§ AIM OF THE EXERCISE
Among these records, which lines include "agent"? Copy them out.

━━━━━ DATA FOR REVIEW

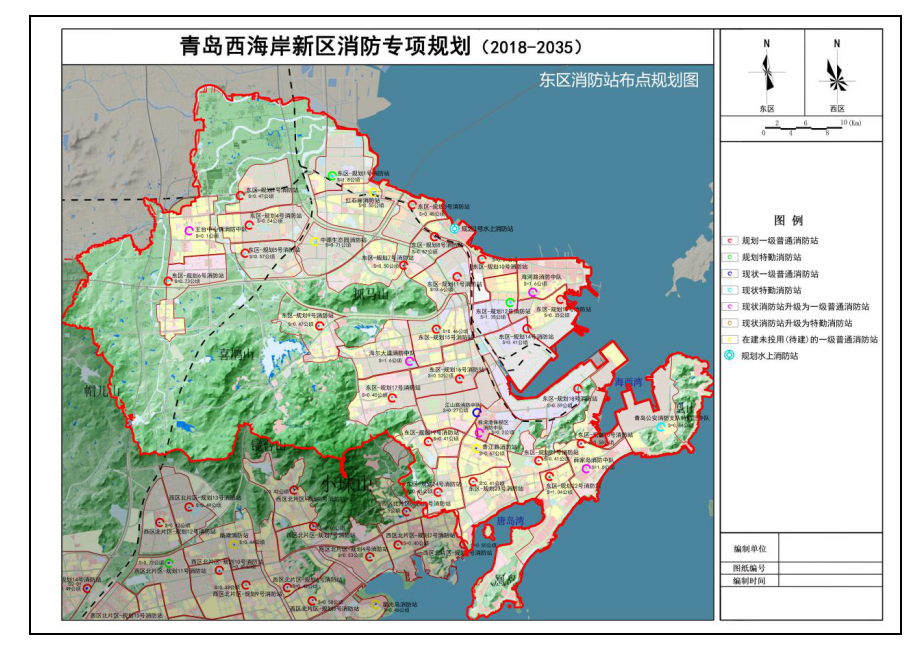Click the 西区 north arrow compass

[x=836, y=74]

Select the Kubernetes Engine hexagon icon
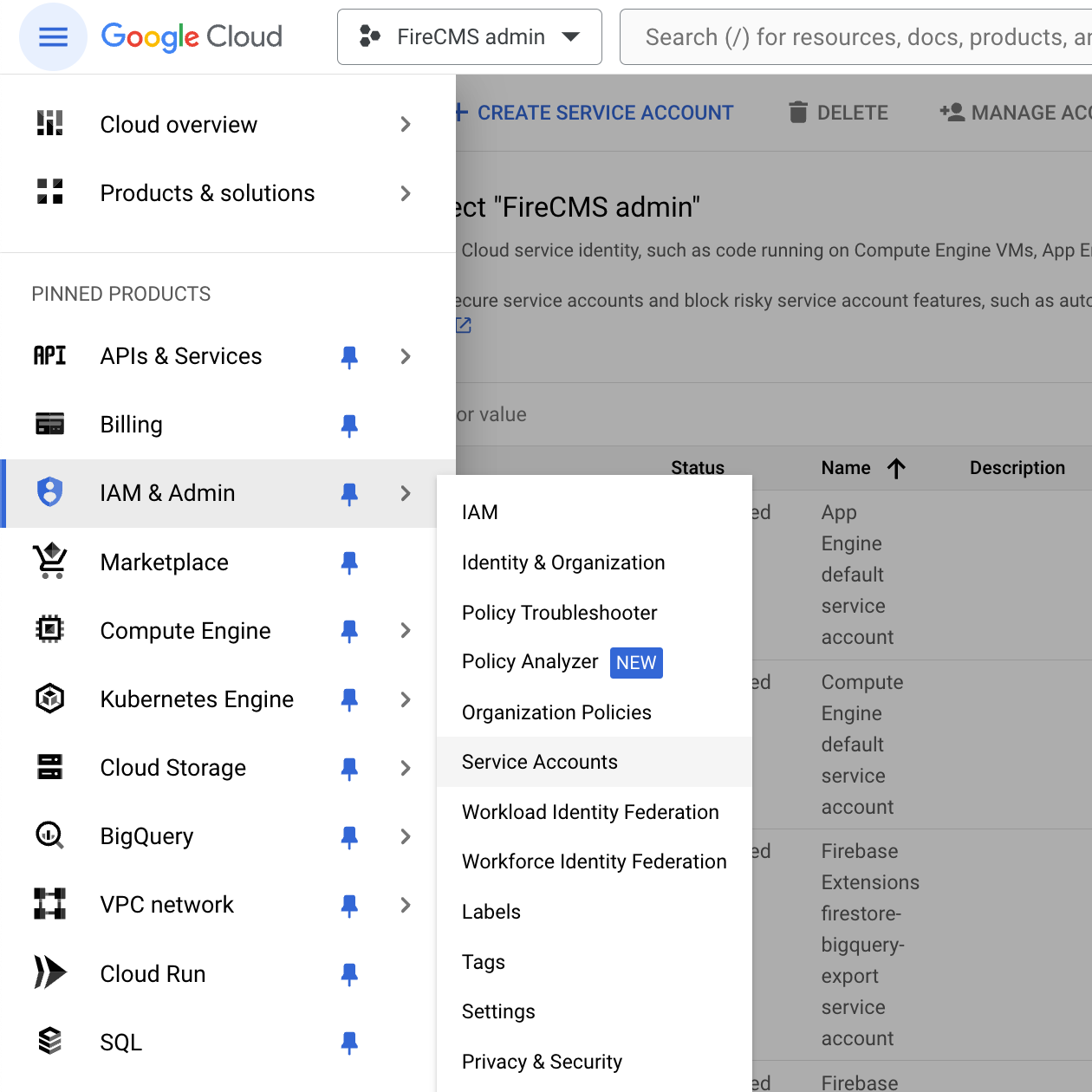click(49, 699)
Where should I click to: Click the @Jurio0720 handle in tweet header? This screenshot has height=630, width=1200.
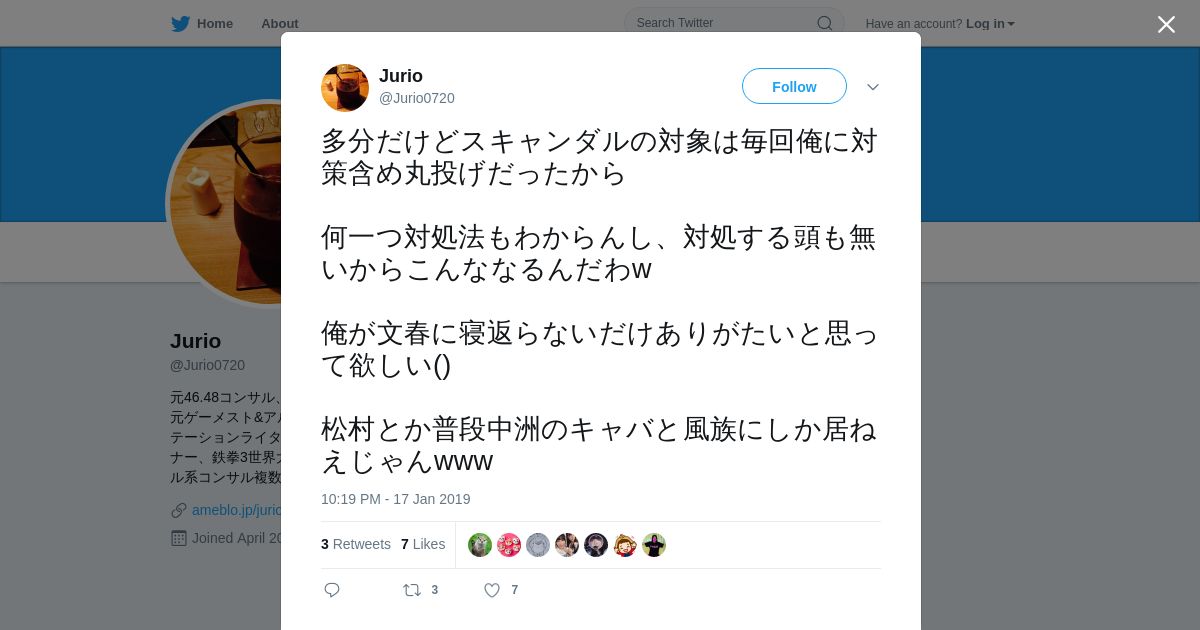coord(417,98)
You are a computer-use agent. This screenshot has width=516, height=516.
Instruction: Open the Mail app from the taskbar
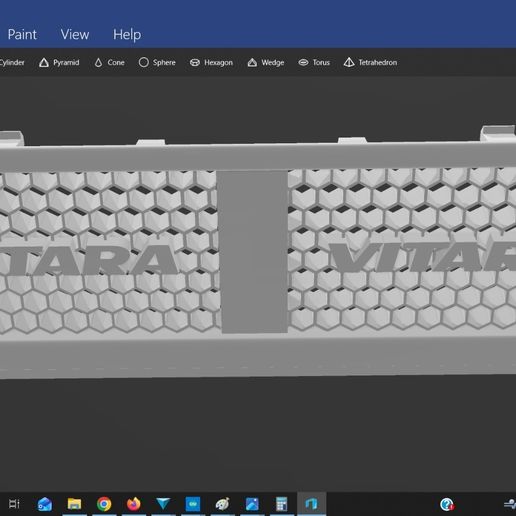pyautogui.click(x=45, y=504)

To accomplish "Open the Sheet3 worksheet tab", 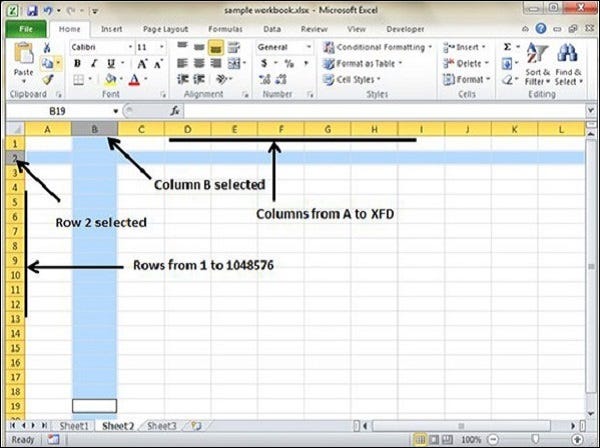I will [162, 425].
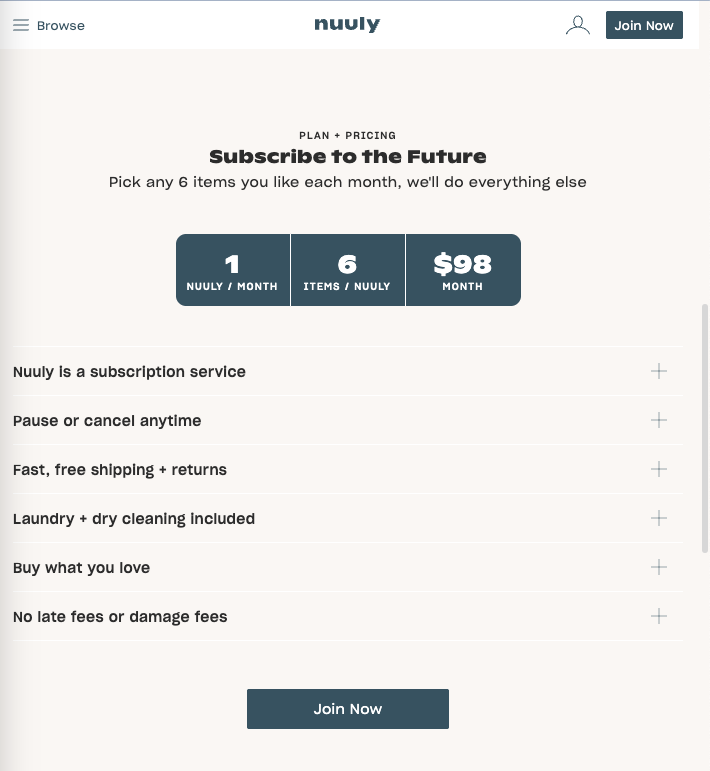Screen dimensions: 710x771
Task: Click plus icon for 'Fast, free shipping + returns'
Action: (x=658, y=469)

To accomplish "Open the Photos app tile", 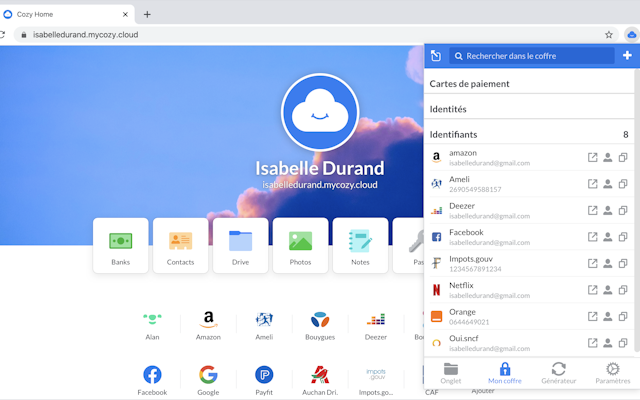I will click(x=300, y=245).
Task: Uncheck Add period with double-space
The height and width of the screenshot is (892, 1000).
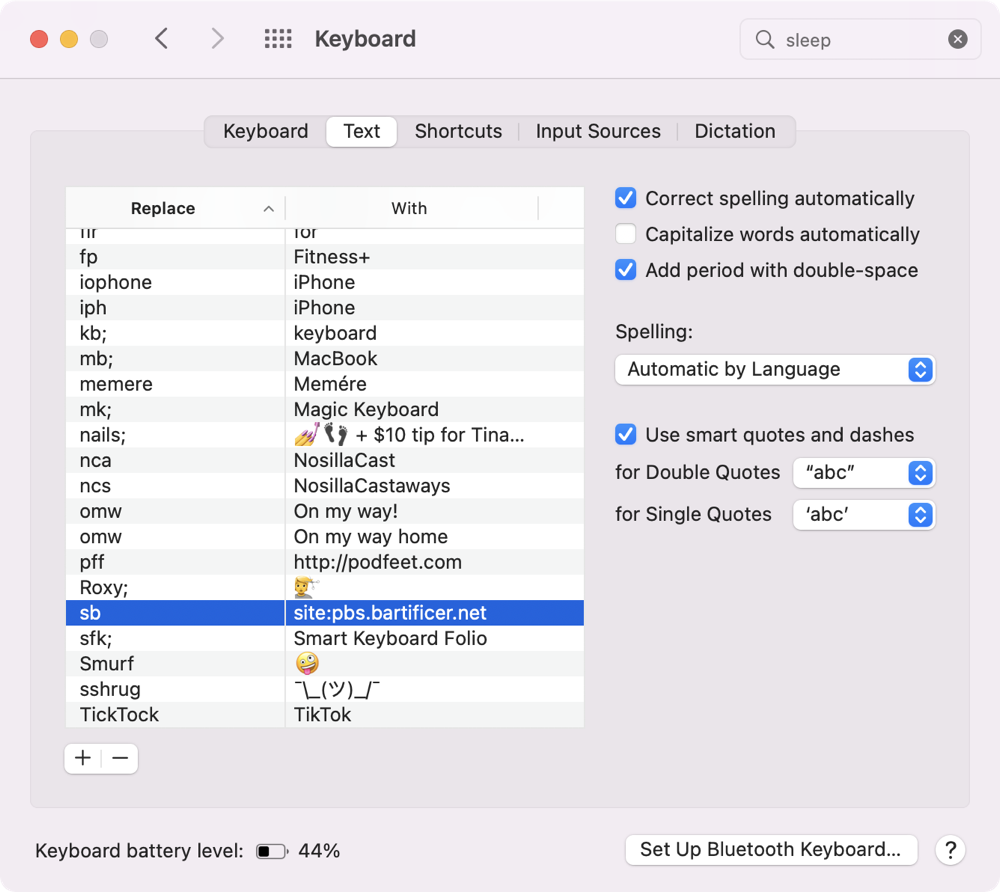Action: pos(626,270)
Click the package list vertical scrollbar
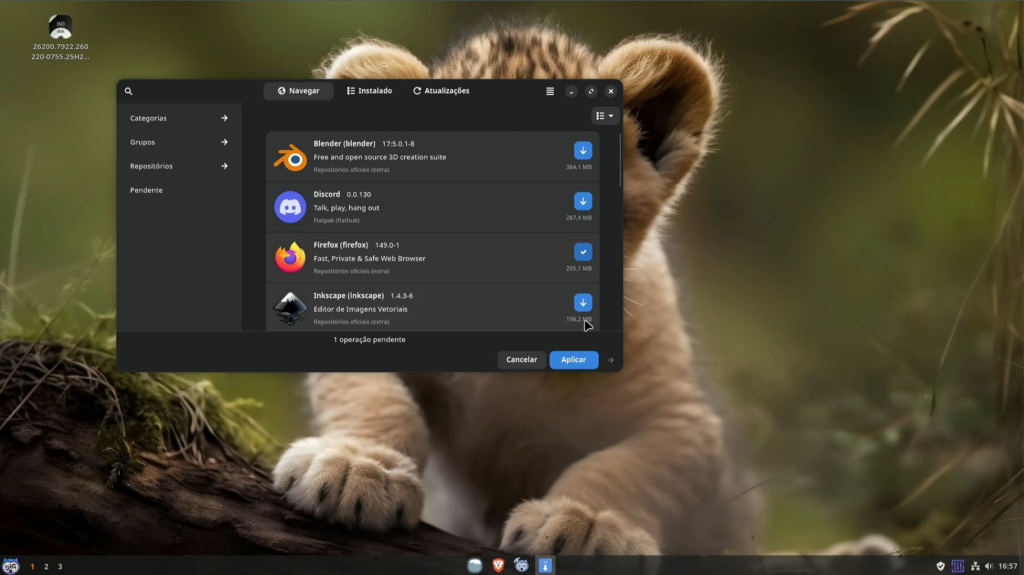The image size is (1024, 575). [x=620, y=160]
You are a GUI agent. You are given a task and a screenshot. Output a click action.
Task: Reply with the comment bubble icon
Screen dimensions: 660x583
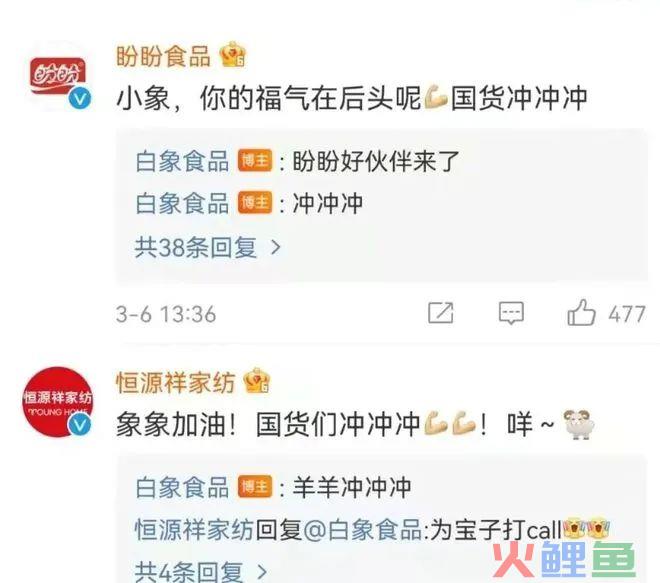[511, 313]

━━━━━━━━━━

§ SOLUTION TO THIS EXERCISE
You are a computer-use agent. This screenshot has width=516, height=516.
You are a GUI agent. You are given a task and a screenshot. Output a click action.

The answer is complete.